The following discussion provides a basic guide to the veterinary oral anatomy and physiology commonly encountered in practice.
During tooth formation, enamel is derived embryologically from the ameloblasts that lay down matrix that eventually mineralizes
into a series of microscopic rods. These rods are arranged in a perpendicular fashion to the dentino-enamel junction and the
crown of the tooth. This arrangement becomes important because tooth fractures and defects may leave rods unsupported, predisposing
to further fracture and enamel compromise. Any disruption of the production of enamel during the developmental stage can result
in defects on the tooth such as enamel hypocalcification (Photo 1). As enamel surrounds the crown of the tooth, cementum covers
Photo 1: Enamel hypocalcification.
Dentin is formed from the odontoblast. These cells have processes that run the entire width of the dentin from the pulp to
the DEJ within the tubules of dentin that they themselves create. Acute enamel damage can lead to exposure of dentin with
resultant death of the odontoblasts creating a direct route of migration for oral microbes to infect the pulp (Photo 2). Restorative
treatment is needed to seal the tubules to prevent microbial insult (Photo 3). Chronic enamel wear that extends into dentin
may result in gradual repair with the deposition of tertiary or reparative dentin (Photo 4). Many of these chronic lesions
need no treatment. It should be mentioned that the tubules within dentin become larger as they get closer to the pulp, therefore
the deeper the lesion into dentin, the more likely that pulp changes will ensue.

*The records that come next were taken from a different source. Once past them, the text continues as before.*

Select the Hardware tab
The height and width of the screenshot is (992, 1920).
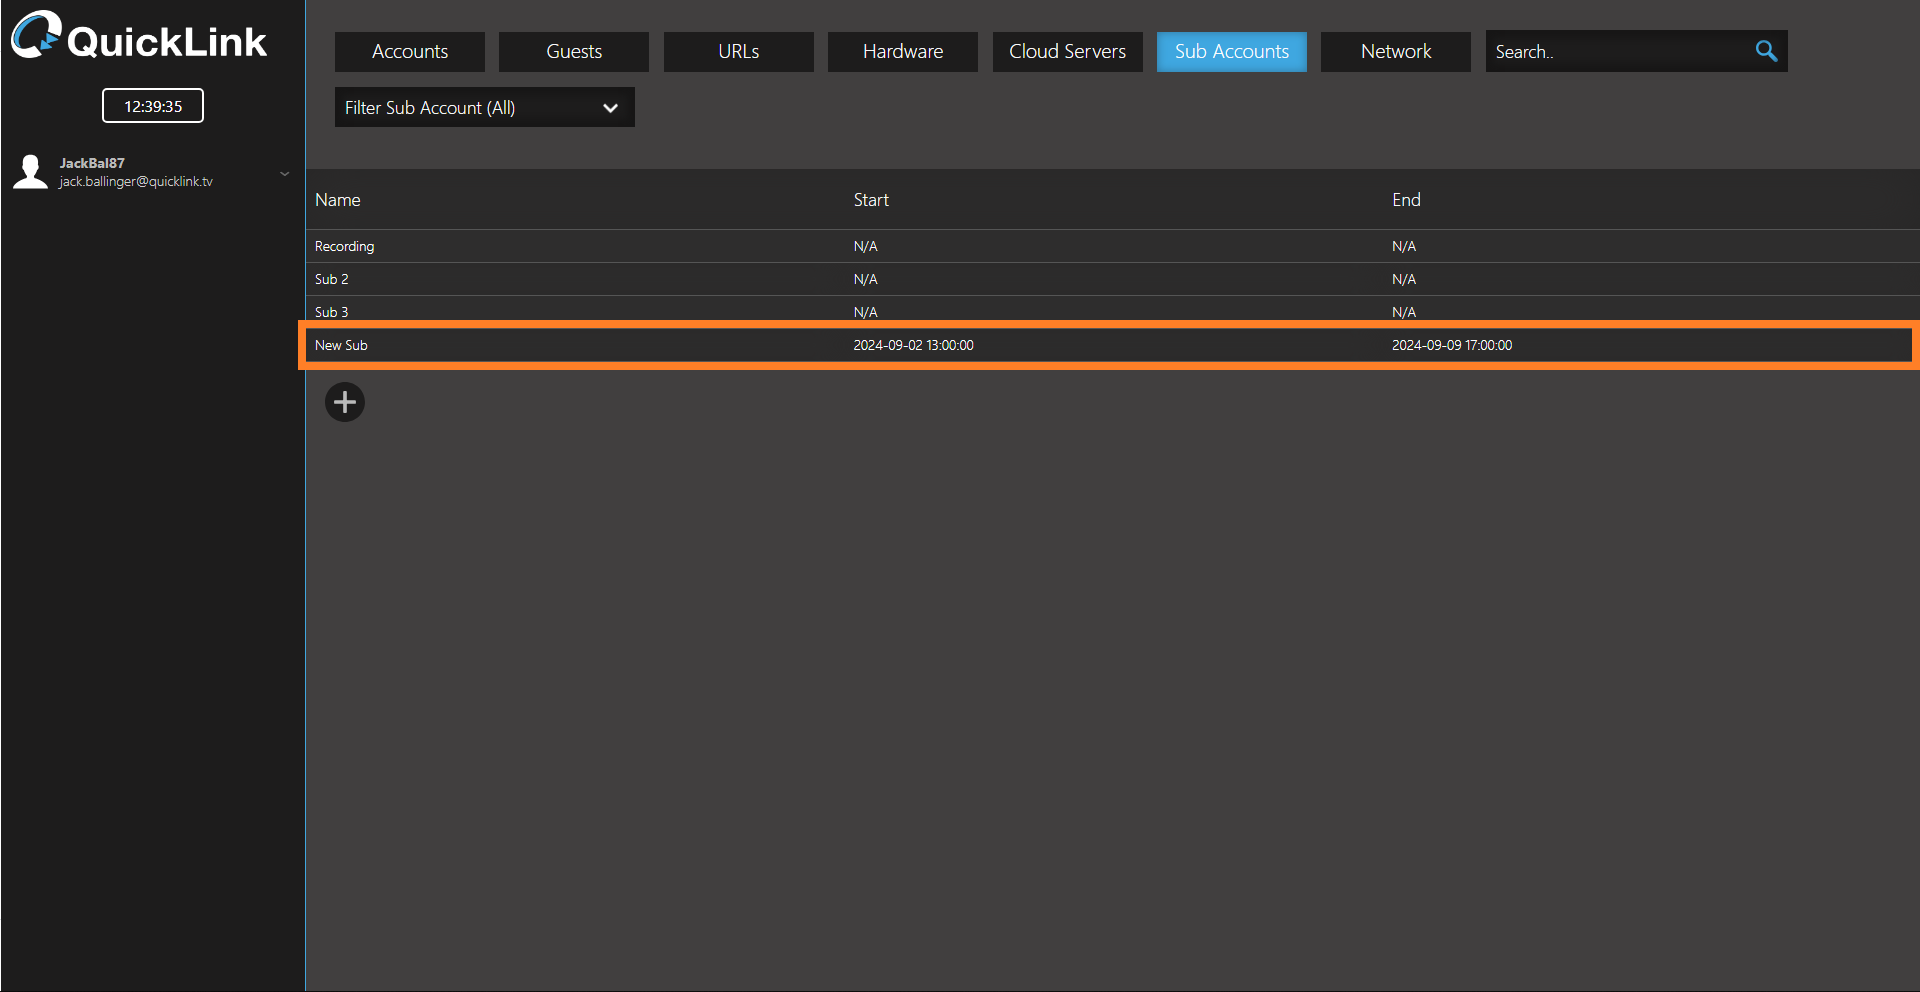(903, 52)
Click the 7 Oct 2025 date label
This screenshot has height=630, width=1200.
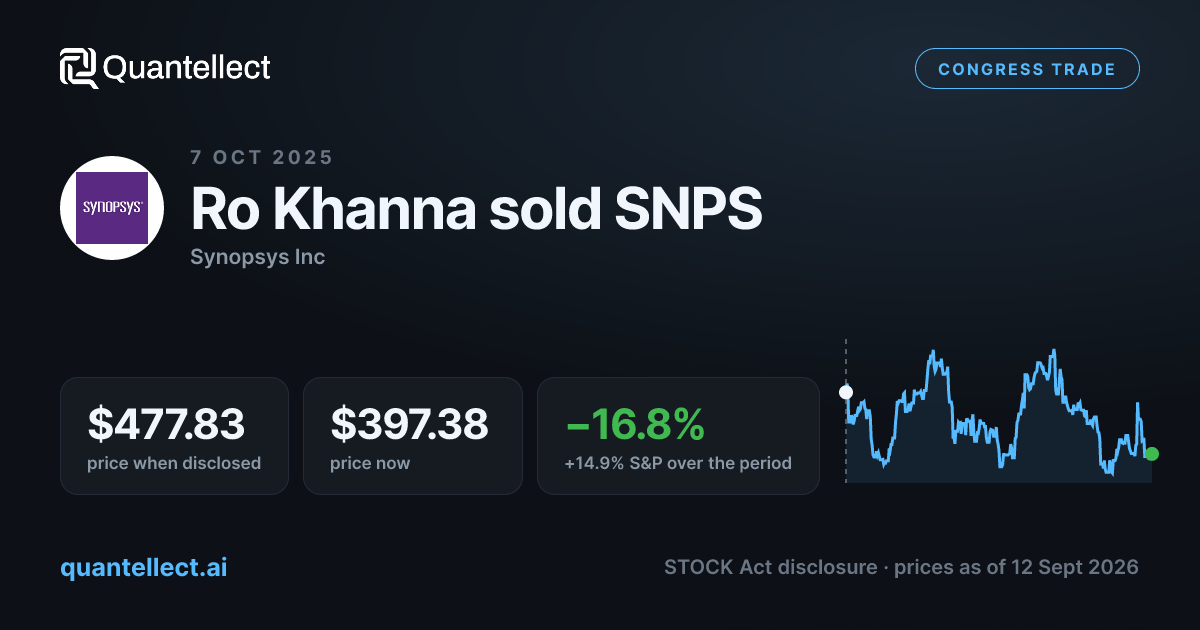261,157
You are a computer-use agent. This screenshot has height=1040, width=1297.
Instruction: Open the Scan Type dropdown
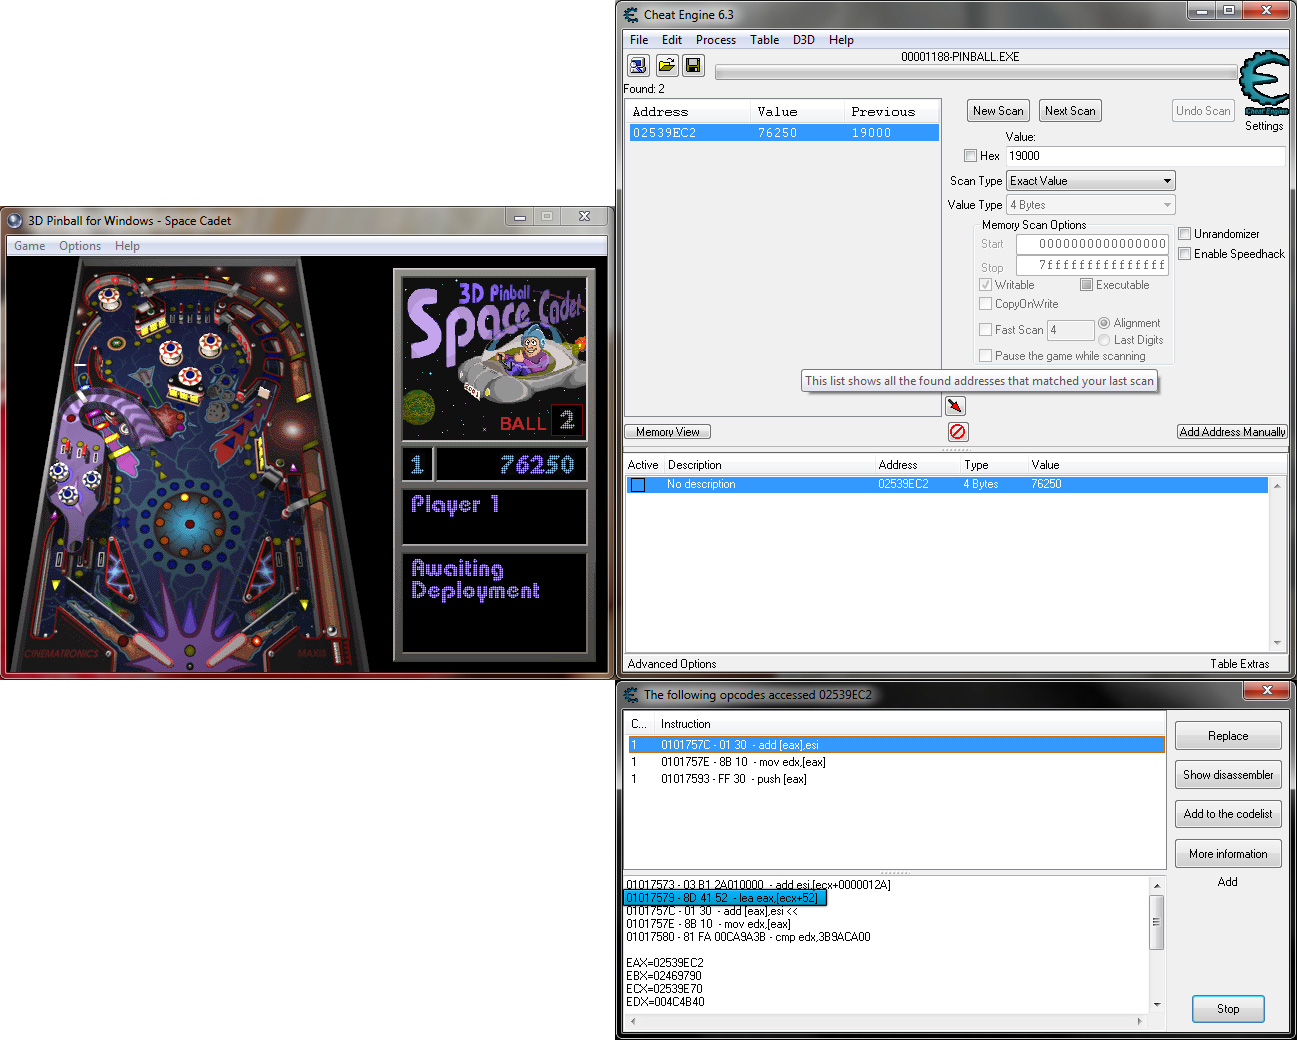click(1090, 181)
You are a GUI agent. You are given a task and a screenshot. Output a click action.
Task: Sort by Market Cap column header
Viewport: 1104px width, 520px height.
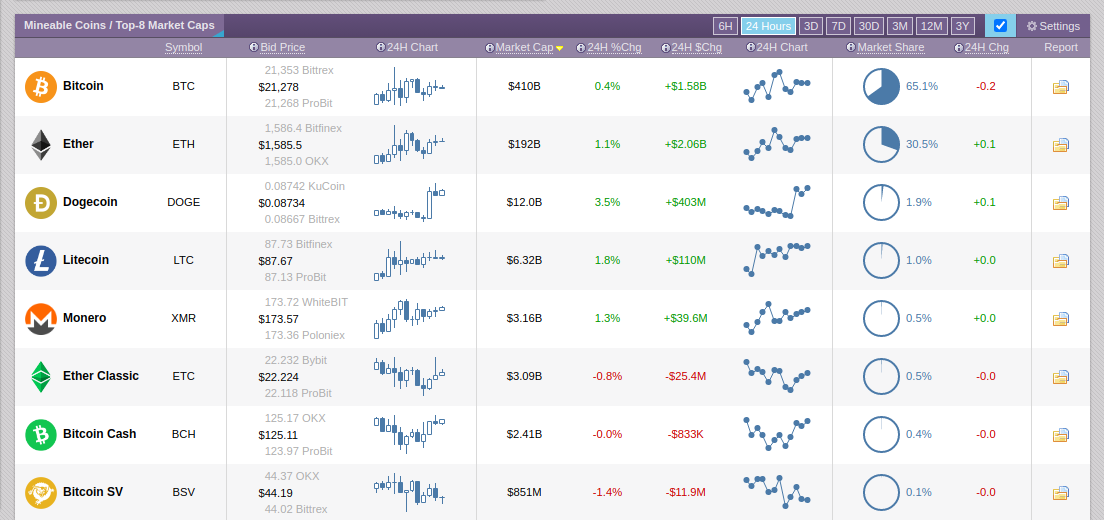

Photo 2: Dentin exposure can lead to death of odontoblasts.
Photo 3: Above tooth restored.
Photo 4: Chronic enamel wear.
Pulp consists of primarily blood vessels, nerves, fibroblasts, odontoblasts and undifferentiated mesenchymal cells. Pulp can
be compromised from trauma or systemic infection (Photo 5).
Photo 5: Pulp escaping a fracture.
Photo 6: Possible pulp necrosis.
Pulp necrosis results from irreparable pulp insult from infection and/or trauma. Characteristic changes associated with pulp
necrosis radiographically are an enlarged pulp chamber compared to the fellow tooth on the contralateral mandible or maxilla
and/or an area of increased lucency surrounding the root apex (Photo 6).